▸ **Document excerpt**:
-.-.-

Review - Various Artists: The Gatherings

Compiling seven of the artists from Philadelphia's ongoing ambient events, the gatherings flows as a 68-minute tapestry of interwoven highlights. Nice stuff, particularly for those of us who can't make it to a live Gathering.

Deep pulsations occur "while the rest of the world sleeps", crisscrossed with light flutestreams and soft percussion, courtesy of the ministry of inside things. That zone slips seamlessly into bionaut's "astral unraveller", a spacey realm of fluttering wisps, low drones and other celestial projections. The nighttime mixtures of "chemistry of 7" by ben neill merge trickling and blooping electronics with hornsounds and sporadic drumplay (eventually coalescing into a smart groove).

Even before the didge emerges, the shift into Steve Roach's arid delights of "New Planet Passage" (17:15) is evident in its convergence of twilight skies and desert terrain; throbbing/clattering rhythms steer through shapeshifting soundclouds of entrancing wonder. Robert Rich constructs his elegant "Mosaic" of ethereal vapors, elusive tonal colorings and sparkling sprinkles. Simply lovely.

-.-.-

▸ **Collected data**:
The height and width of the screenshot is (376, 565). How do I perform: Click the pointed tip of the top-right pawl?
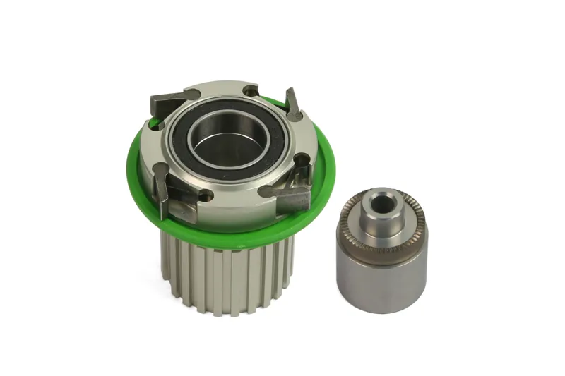[288, 90]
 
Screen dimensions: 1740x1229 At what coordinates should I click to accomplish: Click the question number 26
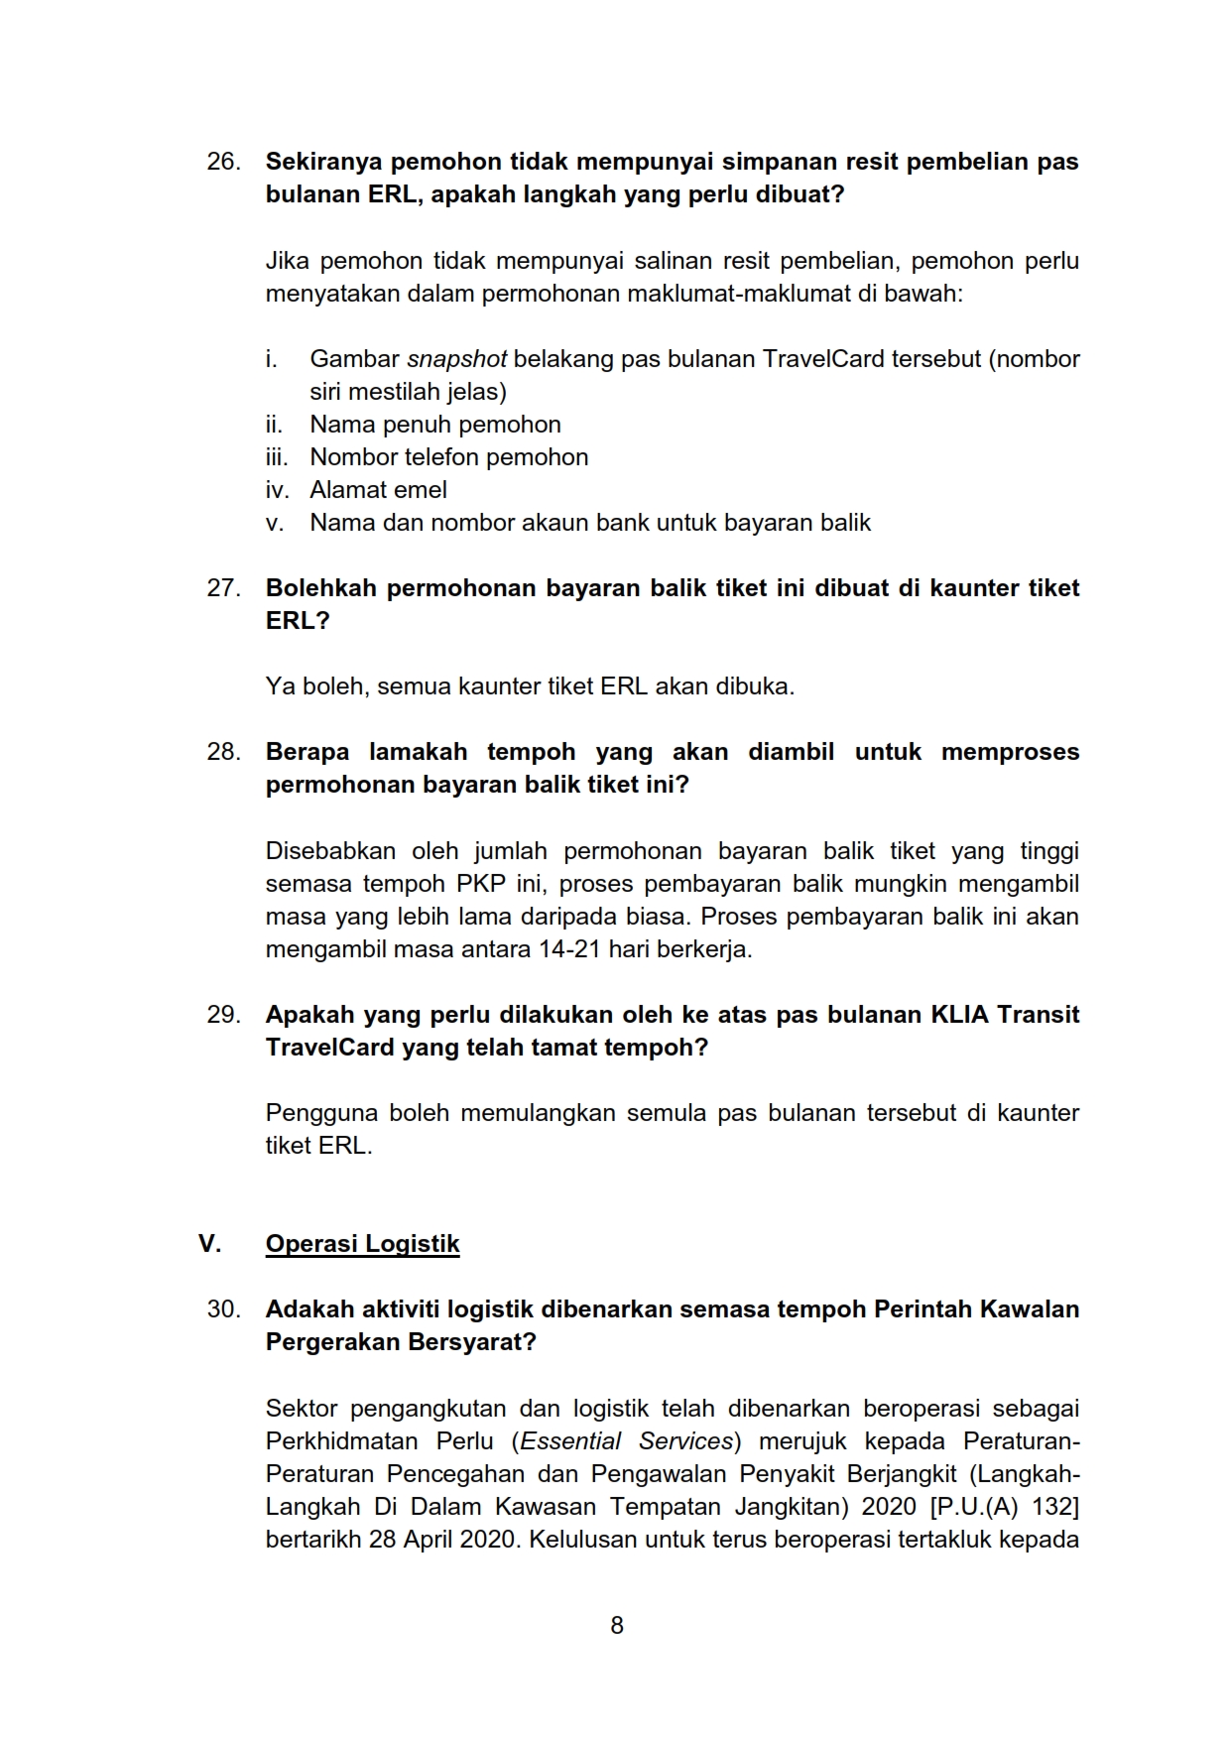pos(223,162)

-.-.-

▸ **Things to do**:
1: According to the review of The Gatherings, how long does the compilation run?
2: Resume the review of The Gatherings compilation from its last sentence, in the same style.

▸ **Written responses**:
1: It runs 68 minutes.

2:
Misty essences drift from the spacious portal into kevin bartlett's enigmatically titled "gds1? ask larissa, she knows". Funky name aside, the sounds within sweep and swoop into compelling nebulous vagaries; eventually sparse guitar plucks begin to wander over the swelling contours. In the only "non-live" track, jeff greinke emits high-and-low layers of drone-strata apparently with some larynx-power in the thrumming currents of "vocal overlay" (5:16).

Ambient music done right by those who do it best... the gatherings brings captured-live soundscenes home, filling your space with A-level listening. Impressive work from all involved.

-David P. Opdyke/http://www.ambientrance.org 6 October 2002


Review - Various Artists: The Gatherings

The Gatherings are a series of electronic music concerts held in Philadelphia in loose conjunction with the WXPN radio show "Star's End", which focuses on dreamy electronic music. This thoroughly engaging 67 minute CD collects tracks culled from some of these performances by:

The Ministry of Inside Things (aka Chuck van Zyl from Xisle and Peter Gulch from Nightcrawlers) offer a sonic journey into realms inspired by the Berlin School of electronics, evoking the lilting strains of heavily sequenced riffs in a drifting manner.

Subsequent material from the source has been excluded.